Note that I deliberately split retrieving the right version of the code (in the fetch function) and actually switching that version code (in checkout). This is because fetching the code might fail or take a bit longer, expecially since the repository is on my own computer at home. So I make sure I’ve retrieved the requested version before stopping the website.

The Nginx configuration for my website is also in the buildout. I want to prevent the Nginx reload to fail bacause I’ve made a mistake. Especially since that will also take down other sites on the same server. So I have Nginx explicitly check the configuration before doing the reload.

There are a few other issues needed for an easy deployment process. The first is setting up an ssh keypair to log in on the server without having to type a password. The password for this key is stored in OS X’s Keychain so that’s pretty safe.
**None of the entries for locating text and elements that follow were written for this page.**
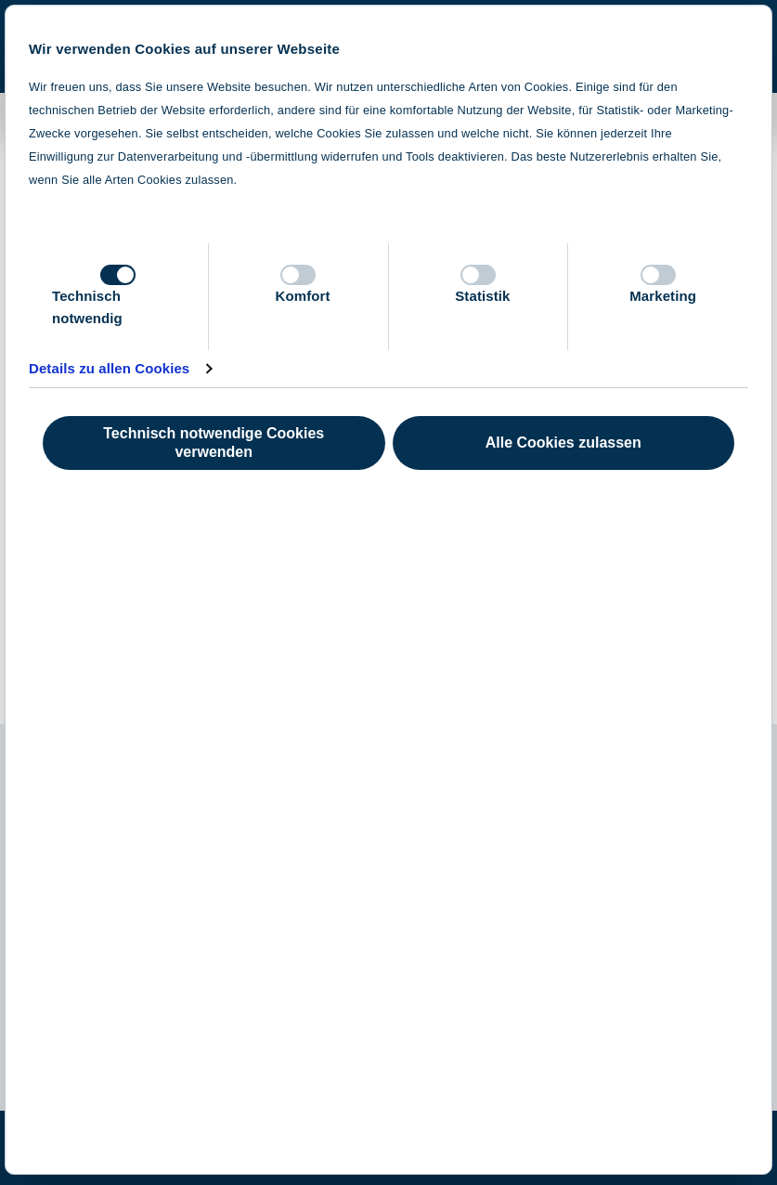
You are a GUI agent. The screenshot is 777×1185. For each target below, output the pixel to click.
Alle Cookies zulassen (563, 442)
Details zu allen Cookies (109, 368)
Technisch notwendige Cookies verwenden (213, 442)
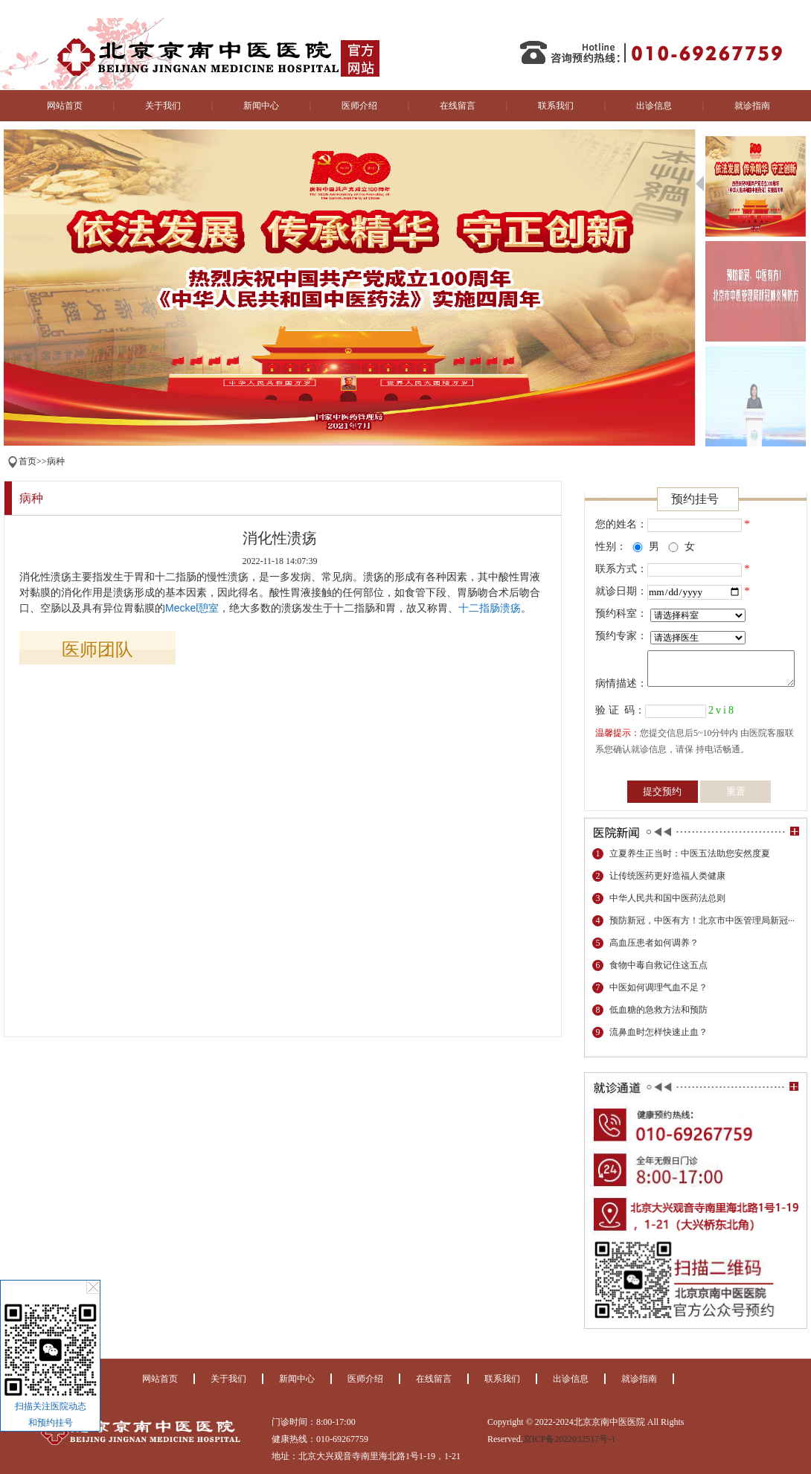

But to fetch the requested tag from the Git repository I need another ssh keypair to include in my Gitosis configuration. For ease of use this will be a passwordless key which only has read only access to the website repository. (Should the key be abused by someone, the damage will be limited.)

Another hurdle is restarting Nginx when I the configuration is changed. I’m in the fortunate position that the website is hosted on one of the servers of Zest Software, my employer. So getting sudo rights isn’t a problem (unless you lock yourself out of the server while updating the sudoers file ;-) ). Because the machine hosts other services and sites, I don’t want a passwordless solution here. So I have to type one password every time I deploy.

The last related issue was reducing the output. I want to see as little output as possible so error messages stand out more. This means switching from infrae.subversion to iw.recipe.subversion in my case because the latter is more quiet. And I submitted a small change to zerokspot.recipe.git to make it less verbose.

Result

The output is still a bit too verbose, but it’s acceptable for now:

$ bin/fab deploy:2.13.5
[example.com] Executing task 'deploy'
[localhost] run: git push
[localhost] run: git push --tags
[example.com] run: git fetch --tags
[example.com] err: From ssh://repo/vlent
[example.com] err:  * [new tag]         2.13.5     -> 2.13.5
[example.com] run: bin/backup
[example.com] out: Starting the backup...
[example.com] out: Archived in /home/mark/backups/vlent.nl/2010-09-26-09-26.tar.gz
[example.com] run: bin/supervisorctl shutdown
[example.com] out: Shut down
[example.com] run: git checkout -q 2.13.5
[example.com] run: bin/buildout -q
[example.com] run: bin/supervisord
[example.com] sudo: nginx -t
Password for mark@example.com:
[example.com] err: the configuration file /etc/nginx/nginx.conf syntax is ok
[example.com] err: configuration file /etc/nginx/nginx.conf test is successful
[example.com] sudo: invoke-rc.d nginx reload
[example.com] err: the configuration file /etc/nginx/nginx.conf syntax is ok
[example.com] err: configuration file /etc/nginx/nginx.conf test is successful
[example.com] out: Reloading nginx configuration: nginx.

Done.
Disconnecting from example.com... done.

The end result makes me very happy. The combination of zest.releaser and Fabric means I can quickly release and deploy a new version of my website. Which means it’s even easier now to incrementally develop stuff and push it out as soon as it’s working.

Next

I’ve currently got this setup for a couple of Django projects now, but it will most likely also work great for Plone based sites. Although at work we don’t release new versions as often was I do for my own site, automating it with Fabric not only makes things easier, it also makes deployment more reliable in the sense that you cannot forget steps (like making a backup or reloading the Nginx configuration).